The Prisoner's Arrival in Rome

11 Three months later we set sail on a ship that had wintered at the island, an Alexandrian ship with the Twin Brothers as its figurehead. 12 We put in at Syracuse and stayed there for three days; 13 then we weighed anchor and came to Rhegium. After one day there a south wind sprang up, and on the second day we came to Puteoli. 14 There we found believers and were invited to stay with them for seven days. And so we came to Rome. 15 The believers from there, when they heard of us, came as far as the Forum of Appius and Three Taverns to meet us. On seeing them, Paul thanked God and took courage.

16 When we came into Rome, Paul was allowed to live by himself, with the soldier who was guarding him.

Paul's Ministry in Rome

17 Three days later he called together the local leaders of the Jews. When they had assembled, he said to them, "Brothers, though I had done nothing against our people or the customs of our ancestors, yet I was arrested in Jerusalem and handed over to the Romans. 18 When they had examined me, the Romans wanted to release me, because there was no reason for the death penalty in my case. 19 But when the Jews objected, I was compelled to appeal to the emperor - even though I had no charge to bring against my nation. 20 For this reason therefore I have asked to see you and speak with you, since it is for the sake of the hope of Israel that I am bound with this chain." 21 They replied, "We have received no letters from Judea about you, and none of the brothers coming here has reported or spoken anything evil about you. 22 But we would like to hear from you what you think, for with regard to this sect we know that everywhere it is spoken against."

23 After they had set a day to meet with him, they came to him at his lodgings in great numbers.

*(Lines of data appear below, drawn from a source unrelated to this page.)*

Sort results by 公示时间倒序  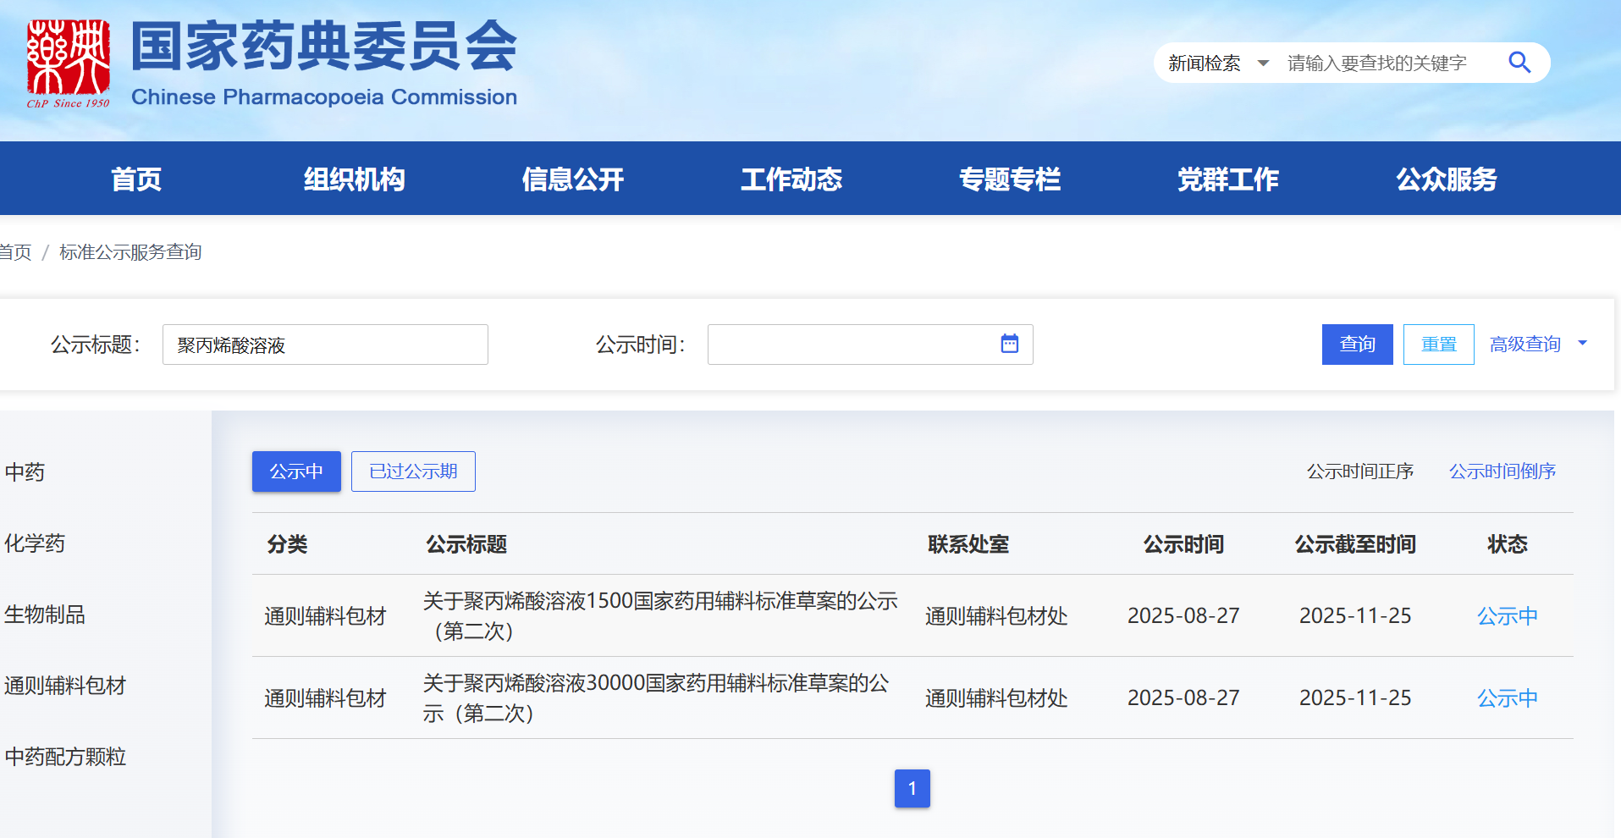pyautogui.click(x=1502, y=471)
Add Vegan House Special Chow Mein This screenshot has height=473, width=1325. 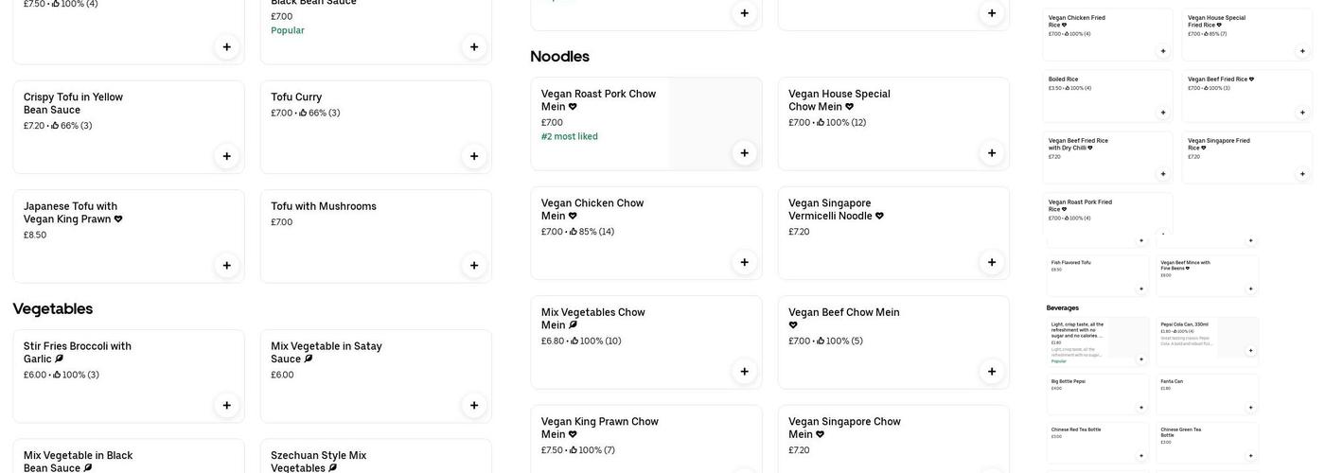(x=992, y=153)
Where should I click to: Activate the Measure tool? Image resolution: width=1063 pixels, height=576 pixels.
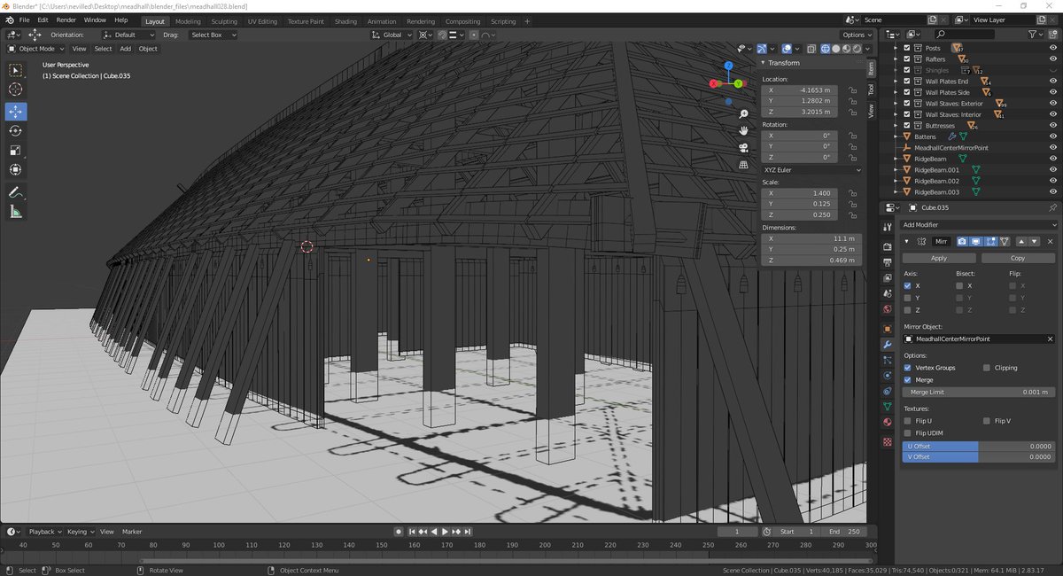pos(15,211)
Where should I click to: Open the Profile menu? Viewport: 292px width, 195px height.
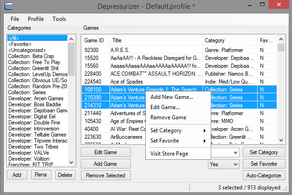coord(36,19)
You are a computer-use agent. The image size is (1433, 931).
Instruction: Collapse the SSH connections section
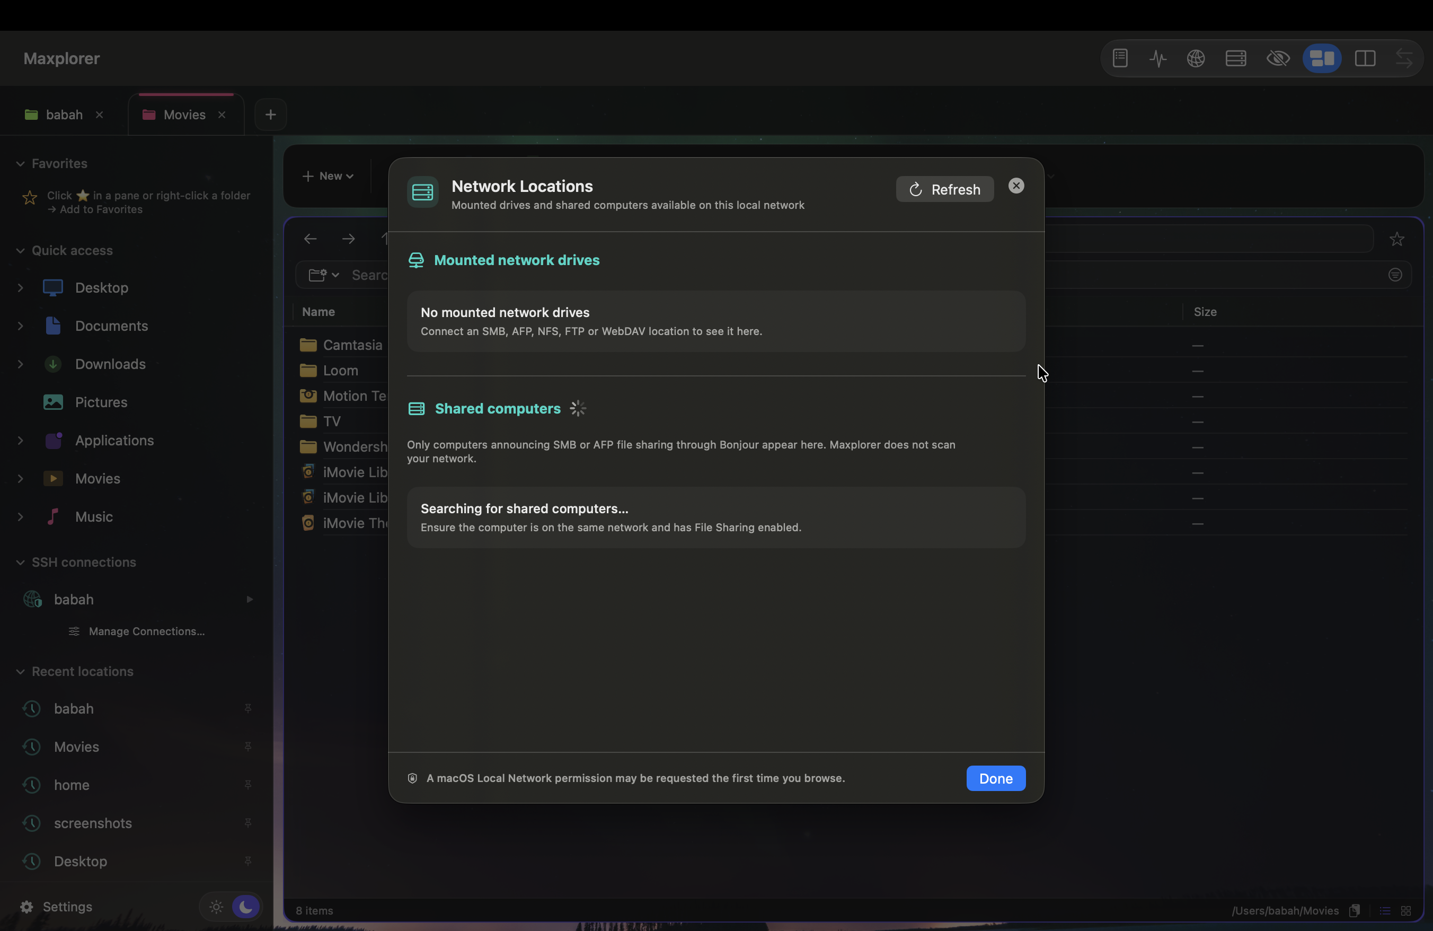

From morning until evening he explained the matter to them, testifying to the kingdom of God and trying to convince them about Jesus both from the law of Moses and from the prophets. 24 Some were convinced by what he had said, while others refused to believe. 25 So they disagreed with each other; and as they were leaving, Paul made one further statement: "The Holy Spirit was right in saying to your ancestors through the prophet Isaiah,

26 'Go to this people and say, You will indeed listen, but never understand, and you will indeed look, but never perceive. 27 For this people's heart has grown dull, and their ears are hard of hearing, and they have shut their eyes; so that they might not look with their eyes, and listen with their ears, and understand with their heart and turn - and I would heal them.' 28 Let it be known to you then that this salvation of God has been sent to the entiles; they will listen."

30 He lived there two whole years at his own expense and welcomed all who came to him, 31 proclaiming the kingdom of God and teaching about the Lord Jesus Christ with all boldness and without hindrance.